- [Task statement] Match the string "from" against each line below, and copy every line that matches.

------ Supplied information ------

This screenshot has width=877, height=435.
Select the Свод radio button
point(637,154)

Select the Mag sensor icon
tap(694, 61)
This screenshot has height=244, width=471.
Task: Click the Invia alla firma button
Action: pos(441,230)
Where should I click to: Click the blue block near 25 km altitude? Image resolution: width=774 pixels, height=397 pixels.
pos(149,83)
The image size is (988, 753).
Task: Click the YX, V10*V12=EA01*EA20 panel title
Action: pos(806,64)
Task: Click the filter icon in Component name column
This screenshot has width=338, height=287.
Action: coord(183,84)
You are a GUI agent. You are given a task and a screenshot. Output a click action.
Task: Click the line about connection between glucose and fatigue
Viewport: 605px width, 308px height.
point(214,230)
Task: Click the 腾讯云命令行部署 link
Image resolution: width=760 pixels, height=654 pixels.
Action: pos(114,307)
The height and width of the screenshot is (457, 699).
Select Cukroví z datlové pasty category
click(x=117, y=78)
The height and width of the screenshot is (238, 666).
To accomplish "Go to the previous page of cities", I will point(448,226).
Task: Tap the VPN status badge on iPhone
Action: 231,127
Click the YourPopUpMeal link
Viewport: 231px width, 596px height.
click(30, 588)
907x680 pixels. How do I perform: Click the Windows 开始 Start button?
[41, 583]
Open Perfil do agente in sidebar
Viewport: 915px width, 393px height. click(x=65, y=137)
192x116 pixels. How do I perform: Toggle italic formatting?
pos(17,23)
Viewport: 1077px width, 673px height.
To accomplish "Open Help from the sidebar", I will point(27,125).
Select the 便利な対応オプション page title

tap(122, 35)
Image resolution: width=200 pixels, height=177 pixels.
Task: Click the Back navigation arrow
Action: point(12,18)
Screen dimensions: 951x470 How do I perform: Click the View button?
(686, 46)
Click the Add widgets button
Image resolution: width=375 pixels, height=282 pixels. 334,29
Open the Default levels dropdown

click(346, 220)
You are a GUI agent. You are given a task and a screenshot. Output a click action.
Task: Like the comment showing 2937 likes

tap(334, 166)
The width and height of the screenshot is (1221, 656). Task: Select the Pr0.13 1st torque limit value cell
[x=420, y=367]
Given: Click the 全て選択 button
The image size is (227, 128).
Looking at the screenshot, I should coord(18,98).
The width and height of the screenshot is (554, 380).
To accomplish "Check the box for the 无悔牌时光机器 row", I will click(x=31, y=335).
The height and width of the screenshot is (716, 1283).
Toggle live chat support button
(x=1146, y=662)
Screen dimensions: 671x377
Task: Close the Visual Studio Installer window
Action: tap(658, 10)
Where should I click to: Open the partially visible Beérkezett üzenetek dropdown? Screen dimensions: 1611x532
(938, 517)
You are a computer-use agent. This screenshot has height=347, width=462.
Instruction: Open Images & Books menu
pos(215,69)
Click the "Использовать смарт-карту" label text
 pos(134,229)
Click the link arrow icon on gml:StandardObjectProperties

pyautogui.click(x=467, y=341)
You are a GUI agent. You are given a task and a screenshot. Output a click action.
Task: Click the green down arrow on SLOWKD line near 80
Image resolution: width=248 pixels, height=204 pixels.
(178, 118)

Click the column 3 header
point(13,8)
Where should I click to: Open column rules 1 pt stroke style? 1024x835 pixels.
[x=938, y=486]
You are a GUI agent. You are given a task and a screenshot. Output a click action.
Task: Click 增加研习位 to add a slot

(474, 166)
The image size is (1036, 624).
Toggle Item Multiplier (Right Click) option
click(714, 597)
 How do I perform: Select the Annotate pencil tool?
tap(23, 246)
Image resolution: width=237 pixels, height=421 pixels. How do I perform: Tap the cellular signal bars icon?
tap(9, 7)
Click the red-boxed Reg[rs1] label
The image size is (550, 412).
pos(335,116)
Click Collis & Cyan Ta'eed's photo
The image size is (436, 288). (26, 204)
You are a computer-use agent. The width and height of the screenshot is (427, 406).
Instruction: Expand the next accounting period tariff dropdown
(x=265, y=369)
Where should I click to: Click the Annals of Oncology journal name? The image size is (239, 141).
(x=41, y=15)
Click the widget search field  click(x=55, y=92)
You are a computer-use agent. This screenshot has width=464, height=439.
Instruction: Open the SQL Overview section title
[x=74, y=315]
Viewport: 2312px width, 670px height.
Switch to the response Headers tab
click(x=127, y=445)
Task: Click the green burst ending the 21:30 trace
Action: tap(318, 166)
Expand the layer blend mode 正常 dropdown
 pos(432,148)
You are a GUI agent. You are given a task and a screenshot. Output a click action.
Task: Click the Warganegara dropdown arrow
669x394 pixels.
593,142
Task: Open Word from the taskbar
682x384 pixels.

------

- [Output for this task]
To accomplish "Open Help from the sidebar", I will point(27,125).
Task: Open Word from the taskbar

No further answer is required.